======== GIVEN DATA

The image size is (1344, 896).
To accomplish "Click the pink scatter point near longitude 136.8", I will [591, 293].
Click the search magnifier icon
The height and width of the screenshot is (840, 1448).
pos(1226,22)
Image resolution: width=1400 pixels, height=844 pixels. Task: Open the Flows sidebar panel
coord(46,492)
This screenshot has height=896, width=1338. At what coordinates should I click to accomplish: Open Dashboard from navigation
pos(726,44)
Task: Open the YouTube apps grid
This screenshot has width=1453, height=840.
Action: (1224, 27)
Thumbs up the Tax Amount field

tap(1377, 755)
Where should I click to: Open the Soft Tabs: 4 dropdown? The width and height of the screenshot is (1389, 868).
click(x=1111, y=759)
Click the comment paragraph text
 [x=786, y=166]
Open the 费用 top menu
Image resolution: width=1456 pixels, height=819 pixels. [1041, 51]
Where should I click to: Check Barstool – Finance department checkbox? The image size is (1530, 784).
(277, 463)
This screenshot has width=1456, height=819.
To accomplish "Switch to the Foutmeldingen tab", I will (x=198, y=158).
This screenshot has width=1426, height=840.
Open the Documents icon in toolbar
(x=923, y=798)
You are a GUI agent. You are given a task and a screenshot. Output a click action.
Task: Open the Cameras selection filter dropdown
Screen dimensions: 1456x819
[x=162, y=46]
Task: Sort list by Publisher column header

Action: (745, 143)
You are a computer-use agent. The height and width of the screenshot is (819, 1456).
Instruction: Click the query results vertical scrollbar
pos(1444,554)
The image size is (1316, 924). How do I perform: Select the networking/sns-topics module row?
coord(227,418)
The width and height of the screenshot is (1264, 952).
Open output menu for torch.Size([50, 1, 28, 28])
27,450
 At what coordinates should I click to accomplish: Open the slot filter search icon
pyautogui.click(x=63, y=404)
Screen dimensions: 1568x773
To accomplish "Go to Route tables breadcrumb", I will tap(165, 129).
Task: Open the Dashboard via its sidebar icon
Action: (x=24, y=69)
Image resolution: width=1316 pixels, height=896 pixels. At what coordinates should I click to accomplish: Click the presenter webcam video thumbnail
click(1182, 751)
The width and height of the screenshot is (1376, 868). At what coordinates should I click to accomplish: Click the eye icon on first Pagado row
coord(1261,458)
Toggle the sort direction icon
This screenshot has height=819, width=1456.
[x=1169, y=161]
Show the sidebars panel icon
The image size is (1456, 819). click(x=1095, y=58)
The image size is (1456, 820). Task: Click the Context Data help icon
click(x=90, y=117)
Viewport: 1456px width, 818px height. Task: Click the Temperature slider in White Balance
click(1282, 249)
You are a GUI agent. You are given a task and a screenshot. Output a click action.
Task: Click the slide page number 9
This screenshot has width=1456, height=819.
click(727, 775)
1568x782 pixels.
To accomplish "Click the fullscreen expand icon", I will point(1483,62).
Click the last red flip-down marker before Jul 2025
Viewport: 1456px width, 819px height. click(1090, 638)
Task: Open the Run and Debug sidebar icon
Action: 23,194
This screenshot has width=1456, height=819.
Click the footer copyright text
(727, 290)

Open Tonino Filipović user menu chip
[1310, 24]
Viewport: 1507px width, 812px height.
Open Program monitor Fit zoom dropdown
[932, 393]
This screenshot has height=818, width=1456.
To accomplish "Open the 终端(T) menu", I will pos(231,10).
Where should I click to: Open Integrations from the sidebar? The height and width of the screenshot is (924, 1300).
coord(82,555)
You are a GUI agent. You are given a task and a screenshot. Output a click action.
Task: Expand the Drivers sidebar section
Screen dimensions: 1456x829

================

◆ INSTRUCTIONS FOR THE TASK ◆
Write out the records again so that each line matches the original exactly.

◆ SOLUTION FOR THIS TASK ◆
The image size is (1344, 896).
To accomplish "Click the pink scatter point near longitude 136.8", I will [591, 293].
Click the search magnifier icon
The height and width of the screenshot is (840, 1448).
pos(1226,22)
Image resolution: width=1400 pixels, height=844 pixels. Task: Open the Flows sidebar panel
coord(46,492)
This screenshot has height=896, width=1338. At what coordinates should I click to accomplish: Open Dashboard from navigation
pos(726,44)
Task: Open the YouTube apps grid
This screenshot has width=1453, height=840.
Action: (1224, 27)
Thumbs up the Tax Amount field

tap(1377, 755)
Where should I click to: Open the Soft Tabs: 4 dropdown? The width and height of the screenshot is (1389, 868).
click(x=1111, y=759)
Click the comment paragraph text
 [x=786, y=166]
Open the 费用 top menu
Image resolution: width=1456 pixels, height=819 pixels. [1041, 51]
Where should I click to: Check Barstool – Finance department checkbox? The image size is (1530, 784).
(277, 463)
This screenshot has width=1456, height=819.
To accomplish "Switch to the Foutmeldingen tab", I will (x=198, y=158).
This screenshot has width=1426, height=840.
Open the Documents icon in toolbar
(x=923, y=798)
You are a GUI agent. You are given a task and a screenshot. Output a click action.
Task: Open the Cameras selection filter dropdown
Screen dimensions: 1456x819
[x=162, y=46]
Task: Sort list by Publisher column header

Action: (745, 143)
You are a computer-use agent. The height and width of the screenshot is (819, 1456).
Instruction: Click the query results vertical scrollbar
pos(1444,554)
The image size is (1316, 924). How do I perform: Select the networking/sns-topics module row?
coord(227,418)
The width and height of the screenshot is (1264, 952).
Open output menu for torch.Size([50, 1, 28, 28])
27,450
 At what coordinates should I click to accomplish: Open the slot filter search icon
pyautogui.click(x=63, y=404)
Screen dimensions: 1568x773
To accomplish "Go to Route tables breadcrumb", I will tap(165, 129).
Task: Open the Dashboard via its sidebar icon
Action: (x=24, y=69)
Image resolution: width=1316 pixels, height=896 pixels. At what coordinates should I click to accomplish: Click the presenter webcam video thumbnail
click(1182, 751)
The width and height of the screenshot is (1376, 868). At what coordinates should I click to accomplish: Click the eye icon on first Pagado row
coord(1261,458)
Toggle the sort direction icon
This screenshot has height=819, width=1456.
[x=1169, y=161]
Show the sidebars panel icon
The image size is (1456, 819). click(x=1095, y=58)
The image size is (1456, 820). Task: Click the Context Data help icon
click(x=90, y=117)
Viewport: 1456px width, 818px height. Task: Click the Temperature slider in White Balance
click(1282, 249)
You are a GUI agent. You are given a task and a screenshot. Output a click action.
Task: Click the slide page number 9
This screenshot has width=1456, height=819.
click(727, 775)
1568x782 pixels.
To accomplish "Click the fullscreen expand icon", I will point(1483,62).
Click the last red flip-down marker before Jul 2025
Viewport: 1456px width, 819px height. click(1090, 638)
Task: Open the Run and Debug sidebar icon
Action: 23,194
This screenshot has width=1456, height=819.
Click the footer copyright text
(727, 290)

Open Tonino Filipović user menu chip
[1310, 24]
Viewport: 1507px width, 812px height.
Open Program monitor Fit zoom dropdown
[932, 393]
This screenshot has height=818, width=1456.
To accomplish "Open the 终端(T) menu", I will pos(231,10).
Where should I click to: Open Integrations from the sidebar? The height and width of the screenshot is (924, 1300).
coord(82,555)
You are a GUI agent. You are given a task and a screenshot. Output a click action.
Task: Expand the Drivers sidebar section
Screen dimensions: 1456x829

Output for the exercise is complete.